Review: A-Sun Amissa – Ruins Era

We are, unequivocally, within a world too burned and broken to indulge any residual hopes of repair.

Review: A-Sun Amissa – Ruins Era

RELEASED ON GIZEH.

Ruins Era is a weary migration between the bleak and the bleaker. The album title points to a state of ruin that has become, well, just that – a state, prolonged until it adopts an identity of its own, no longer defined as the aftermath of a before-time, but enduring until memories of the era prior have perished. All sounds resides somewhere upon the spectrum of decay; guitars crumble into distortion, clarinets vaporise into smoke. The last remaining pillars of structure, as rendered in lurching emergences of doom-paced rhythm, seem helplessly unstable under peals of screams and incessant overdrive. They haul themselves to the next beat until they can’t. We are, unequivocally, within a world too burned and broken to indulge any residual hopes of repair.

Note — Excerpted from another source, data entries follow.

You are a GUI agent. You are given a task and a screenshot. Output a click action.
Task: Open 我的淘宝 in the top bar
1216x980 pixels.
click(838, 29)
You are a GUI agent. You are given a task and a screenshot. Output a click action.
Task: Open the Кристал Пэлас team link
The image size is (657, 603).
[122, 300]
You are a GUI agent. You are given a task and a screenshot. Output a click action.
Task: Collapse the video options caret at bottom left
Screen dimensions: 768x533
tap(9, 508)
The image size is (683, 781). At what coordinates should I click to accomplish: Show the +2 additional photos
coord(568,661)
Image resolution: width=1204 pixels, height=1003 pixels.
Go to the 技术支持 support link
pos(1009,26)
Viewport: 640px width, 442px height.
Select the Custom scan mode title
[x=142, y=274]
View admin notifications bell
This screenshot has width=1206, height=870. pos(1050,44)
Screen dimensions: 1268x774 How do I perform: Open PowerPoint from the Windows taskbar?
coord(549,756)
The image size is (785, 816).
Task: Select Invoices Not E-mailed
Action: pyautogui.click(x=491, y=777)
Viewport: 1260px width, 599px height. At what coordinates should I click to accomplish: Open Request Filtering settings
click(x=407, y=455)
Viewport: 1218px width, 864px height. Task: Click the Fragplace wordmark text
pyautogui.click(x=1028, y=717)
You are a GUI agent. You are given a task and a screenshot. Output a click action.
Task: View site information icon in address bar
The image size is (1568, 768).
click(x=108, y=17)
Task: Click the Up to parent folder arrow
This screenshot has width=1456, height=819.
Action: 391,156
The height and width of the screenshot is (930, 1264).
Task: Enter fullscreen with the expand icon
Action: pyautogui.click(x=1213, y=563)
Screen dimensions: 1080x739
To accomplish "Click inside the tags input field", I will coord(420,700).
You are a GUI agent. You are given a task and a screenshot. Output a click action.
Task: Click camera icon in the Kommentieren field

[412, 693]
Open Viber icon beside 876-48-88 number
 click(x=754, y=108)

“I was looking to create sounds I’d never heard before, something new that could barely, if ever, be repeated,” remarks Richard Knox in the album’s accompanying notes. “So many elements of this record were fed back through pedals and re-amped and torn apart via aux sends in the computer”. Indeed, there’s often the sense during Ruins Era that you’re hearing process more so than source – distortion and signal decay in the abstract, with woodwind breaths and plectrum plucks reduced to mere impetus for quivers of low-end and feedback. Any residues of clarity, such as the voice of Claire Knox or the pools of piano – are beautiful in a vacant sort of way. Estranged vowels, idle keys, imprinting themselves upon the reality of the record with phantom translucency. 

The centrepiece is the 21-minute “A New Precipice”, which feels like a sudden flashback to the apocalyptic fires that heralded the record’s ruin. Owen Jones of post-metal outfit Wren screams from within a cyclical hydraulic beat, a slow rotation of guitar chords and a birdlike frenzy of clarinets. The track’s latter half is a slow dismantling; a real-time demonstration of how the last traces of societal coherence withered away, leaving only these expanses of eternal sunset aridity.